RECORD SET:
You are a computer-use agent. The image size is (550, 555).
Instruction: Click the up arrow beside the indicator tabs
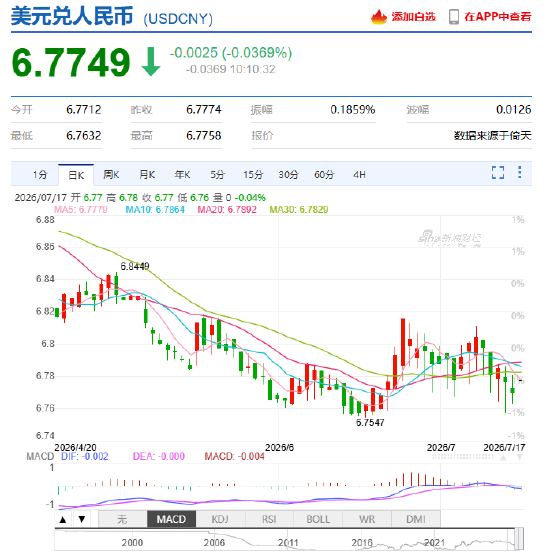coord(63,519)
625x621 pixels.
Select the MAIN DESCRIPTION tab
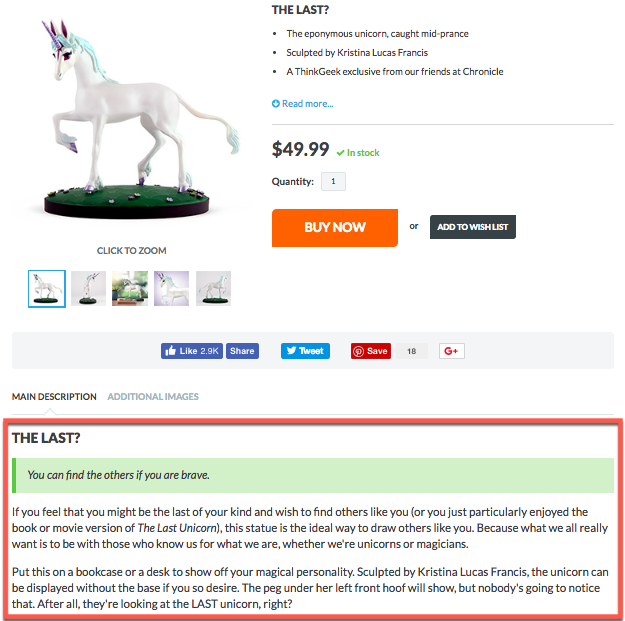(x=54, y=397)
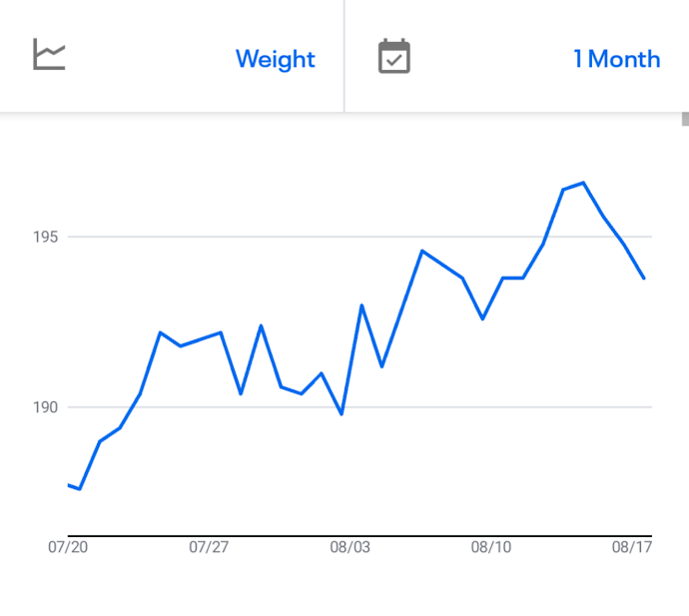The width and height of the screenshot is (689, 616).
Task: Click the weight dip just before 08/03
Action: point(342,413)
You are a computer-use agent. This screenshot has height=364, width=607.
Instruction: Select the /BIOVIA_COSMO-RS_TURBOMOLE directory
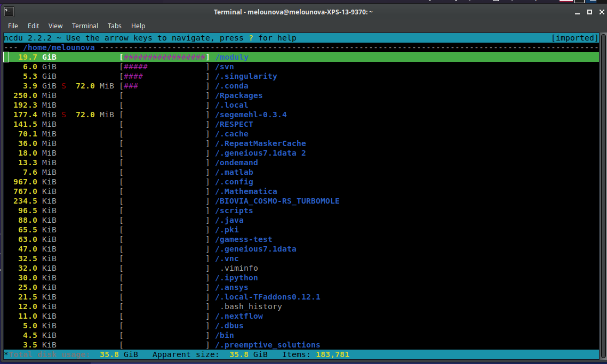coord(277,201)
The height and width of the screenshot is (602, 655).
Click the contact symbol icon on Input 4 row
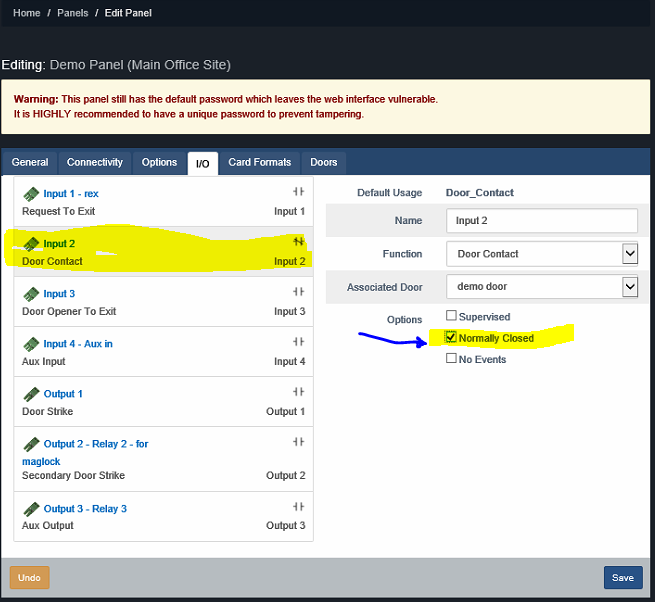(x=298, y=343)
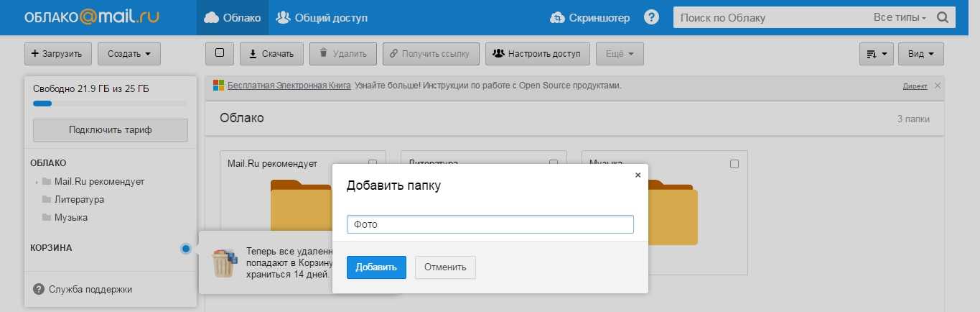
Task: Click the Скриншотер cloud icon
Action: [x=557, y=17]
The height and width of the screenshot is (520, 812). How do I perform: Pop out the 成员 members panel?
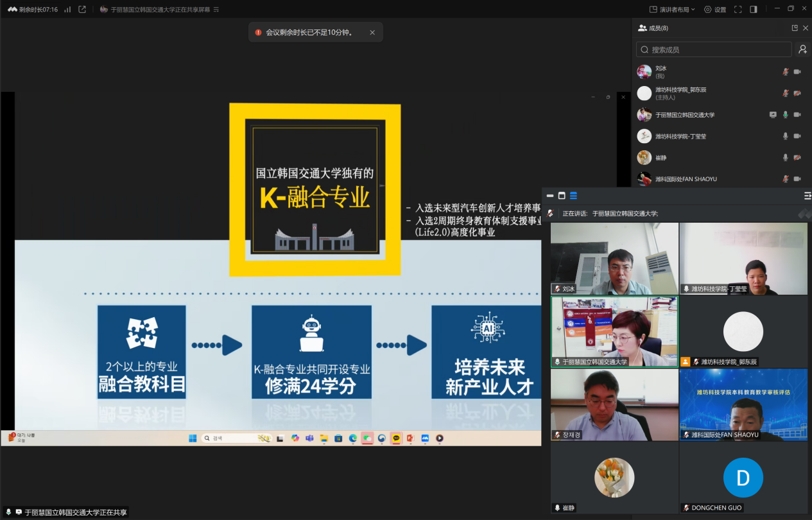[x=795, y=28]
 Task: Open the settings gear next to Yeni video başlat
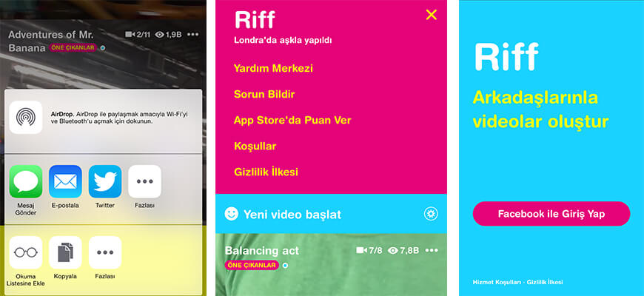click(x=431, y=214)
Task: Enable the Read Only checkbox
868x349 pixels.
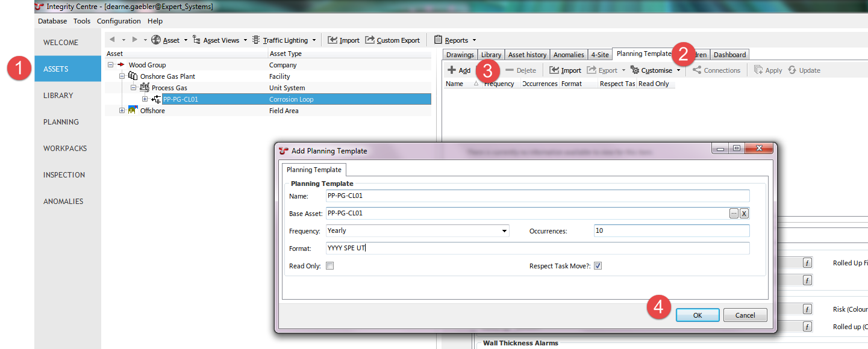Action: coord(329,266)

EXERCISE DESCRIPTION:
All entries should be given again exactly, except that pictures are to be excluded.

ANSWER:
You are a computer-use agent. The image size is (550, 555).
Instruction: Click the up arrow beside the indicator tabs
coord(63,519)
625x621 pixels.
Select the MAIN DESCRIPTION tab
(x=54, y=397)
The width and height of the screenshot is (689, 616).
Task: Click the weight dip just before 08/03
Action: point(342,413)
You are a computer-use agent. This screenshot has height=364, width=607.
Instruction: Select the /BIOVIA_COSMO-RS_TURBOMOLE directory
coord(277,201)
The height and width of the screenshot is (602, 655).
Click the contact symbol icon on Input 4 row
(x=298, y=343)
Task: Click the Скриншотер cloud icon
Action: [x=557, y=17]
The height and width of the screenshot is (520, 812). How do I perform: Pop out the 成员 members panel?
[x=795, y=28]
 Task: Open the settings gear next to Yeni video başlat
click(x=431, y=214)
Task: Enable the Read Only checkbox
868x349 pixels.
Action: coord(329,266)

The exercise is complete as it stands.